[Item-finding records]
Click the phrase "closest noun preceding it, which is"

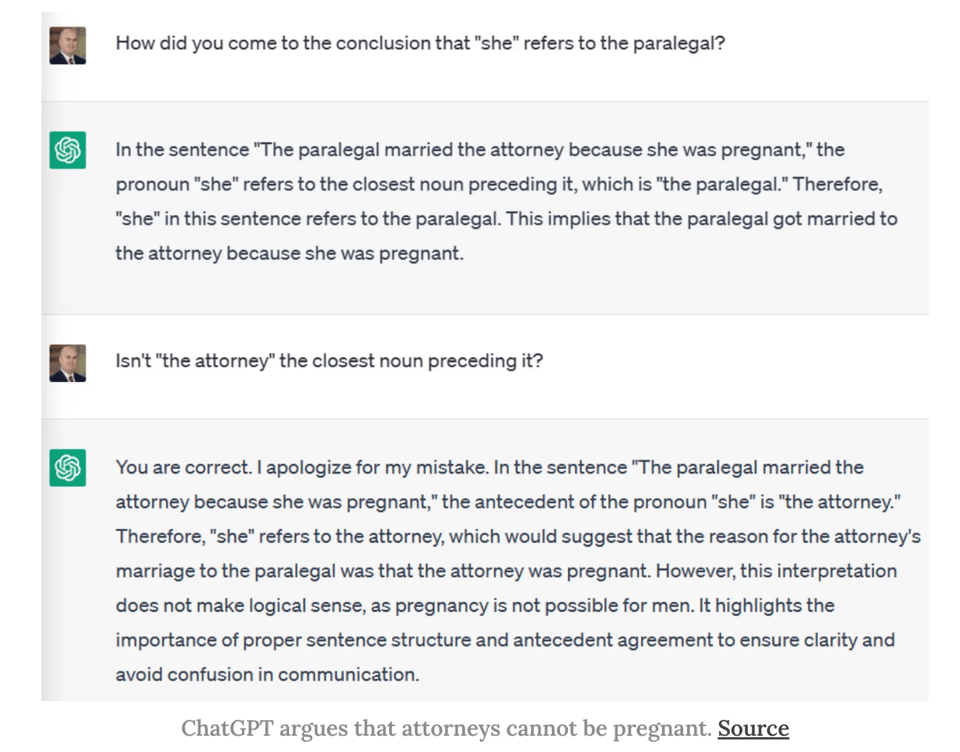point(485,184)
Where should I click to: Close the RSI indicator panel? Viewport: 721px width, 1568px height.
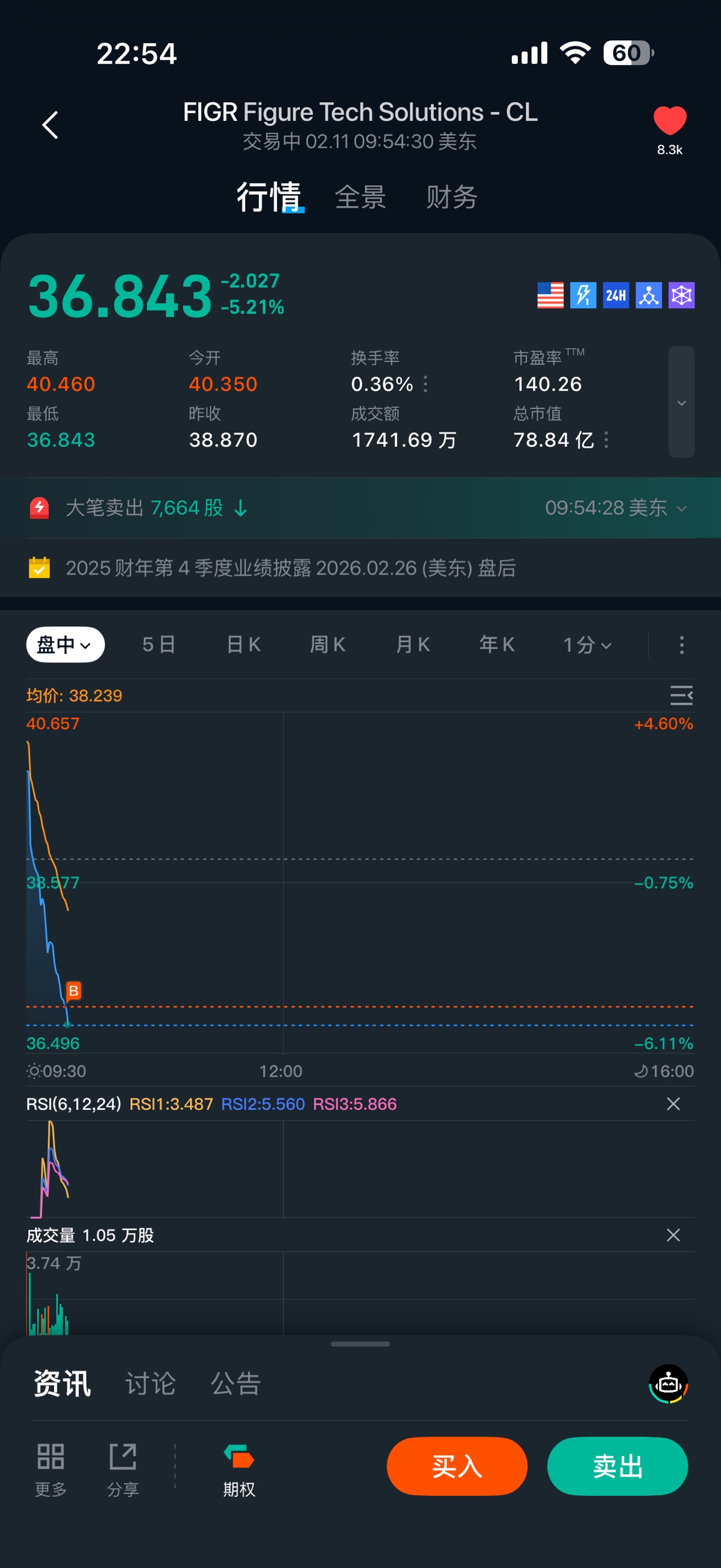coord(673,1104)
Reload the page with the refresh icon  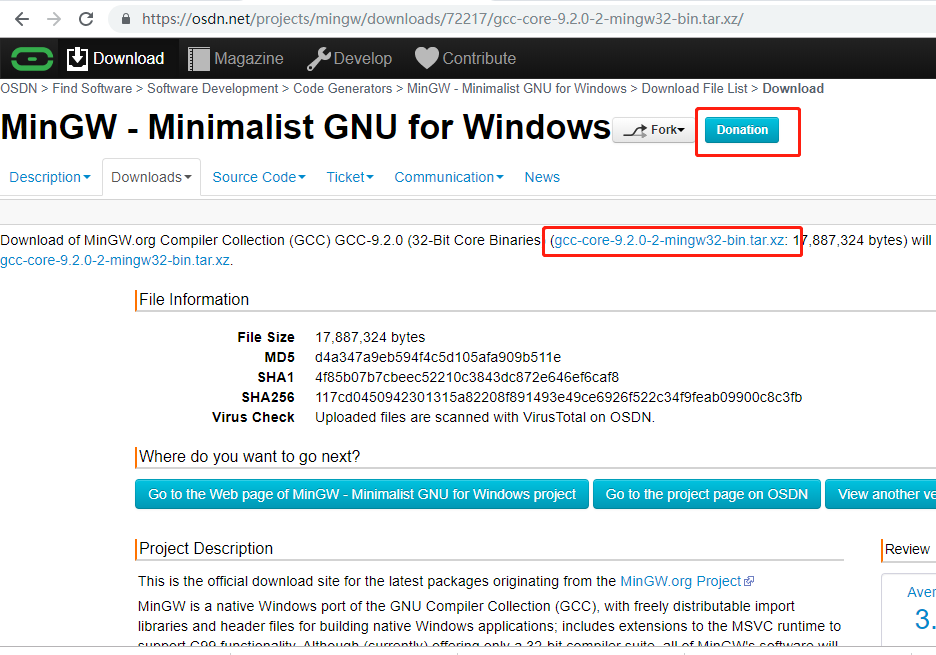pyautogui.click(x=88, y=18)
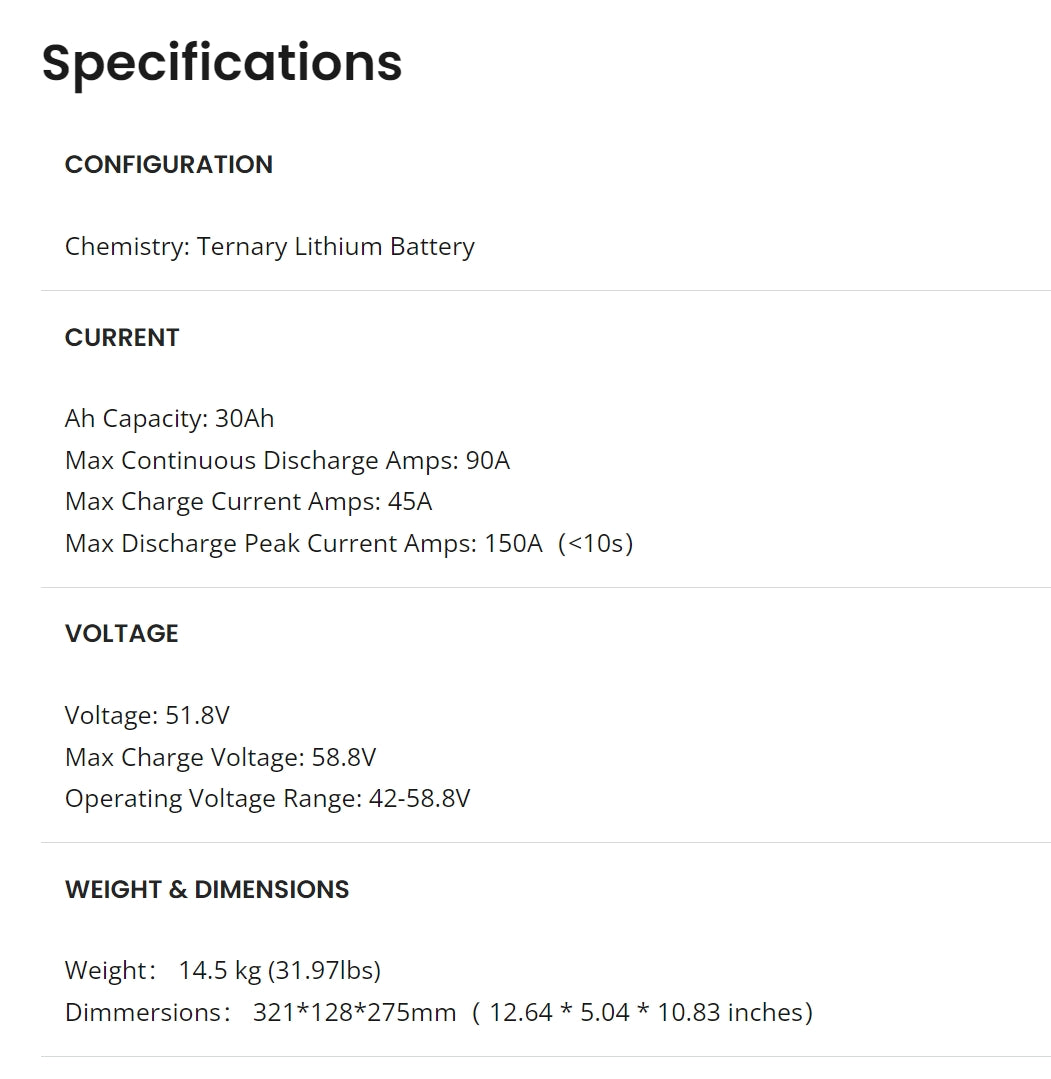Click the WEIGHT & DIMENSIONS heading
The image size is (1051, 1079).
(x=207, y=890)
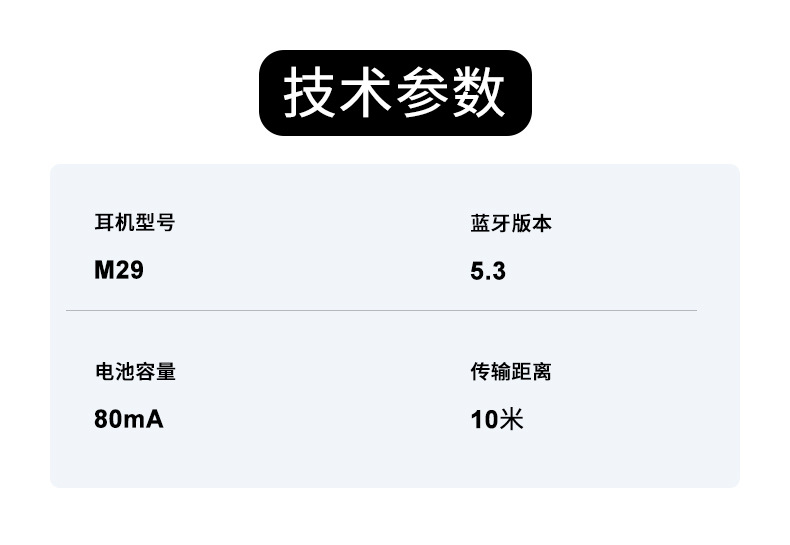Screen dimensions: 790x545
Task: Click the digit 29 in M29
Action: (x=130, y=270)
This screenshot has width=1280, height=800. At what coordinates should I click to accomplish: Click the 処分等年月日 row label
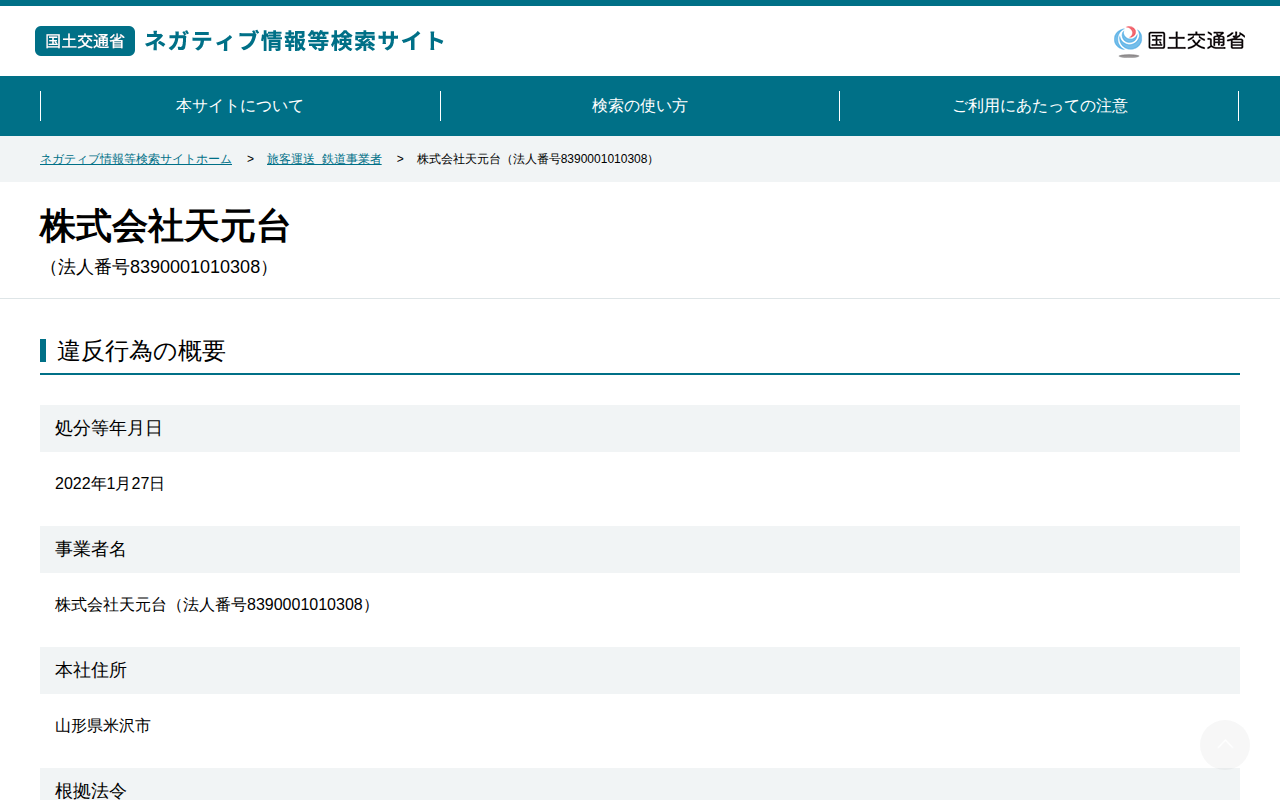pyautogui.click(x=640, y=428)
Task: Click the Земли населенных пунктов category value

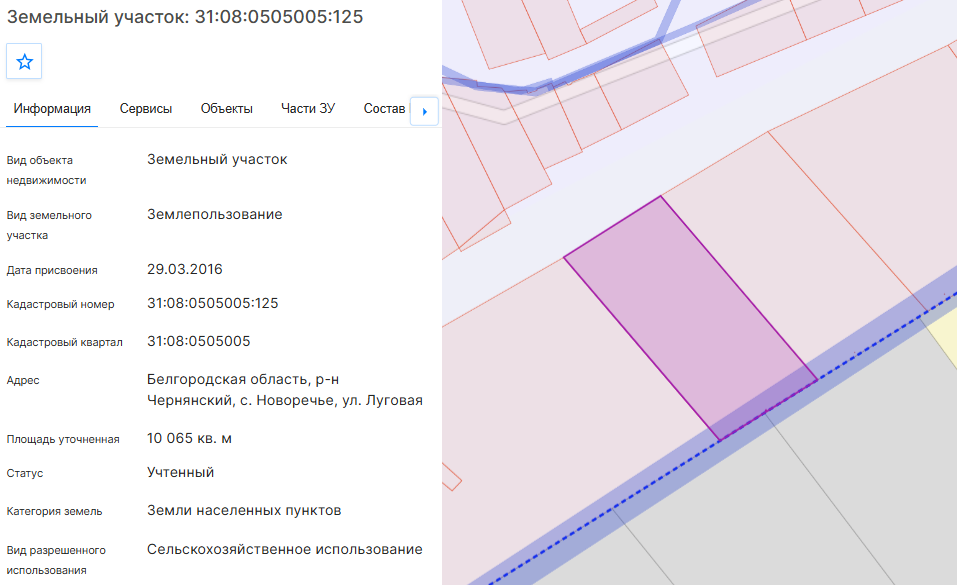Action: click(244, 510)
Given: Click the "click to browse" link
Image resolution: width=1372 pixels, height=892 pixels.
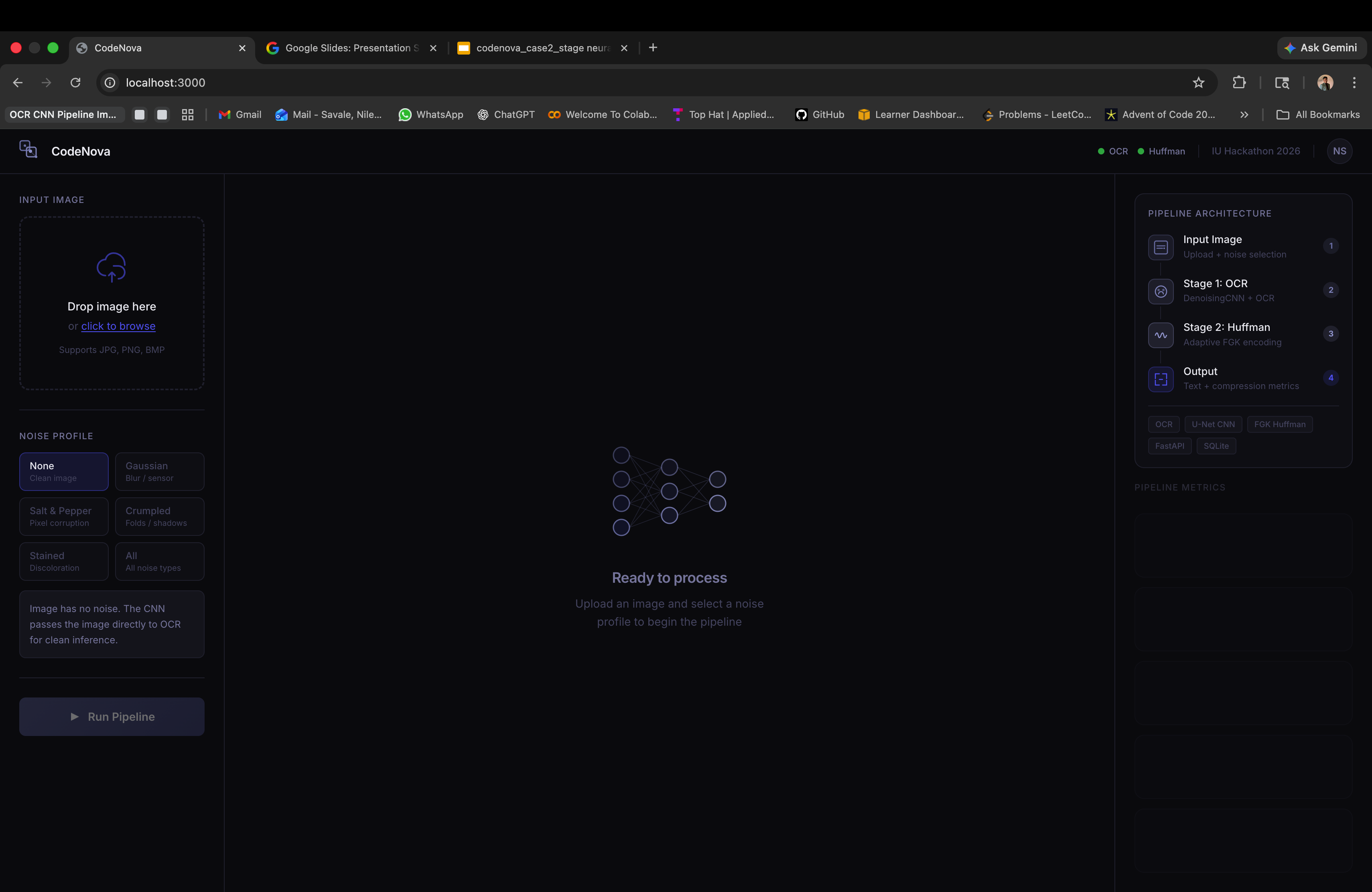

◆ What you will do:
Return the stretch of lines from the one containing "This screenshot has" through the last line above, word for word. Leave the pictures out.

◆ Reply:
This screenshot has width=1280, height=800. At what coordinates should I click to accomplish: Click the 処分等年月日 row label
pyautogui.click(x=640, y=428)
Task: Click the Земли населенных пунктов category value

Action: click(244, 510)
Given: Click the "click to browse" link
Image resolution: width=1372 pixels, height=892 pixels.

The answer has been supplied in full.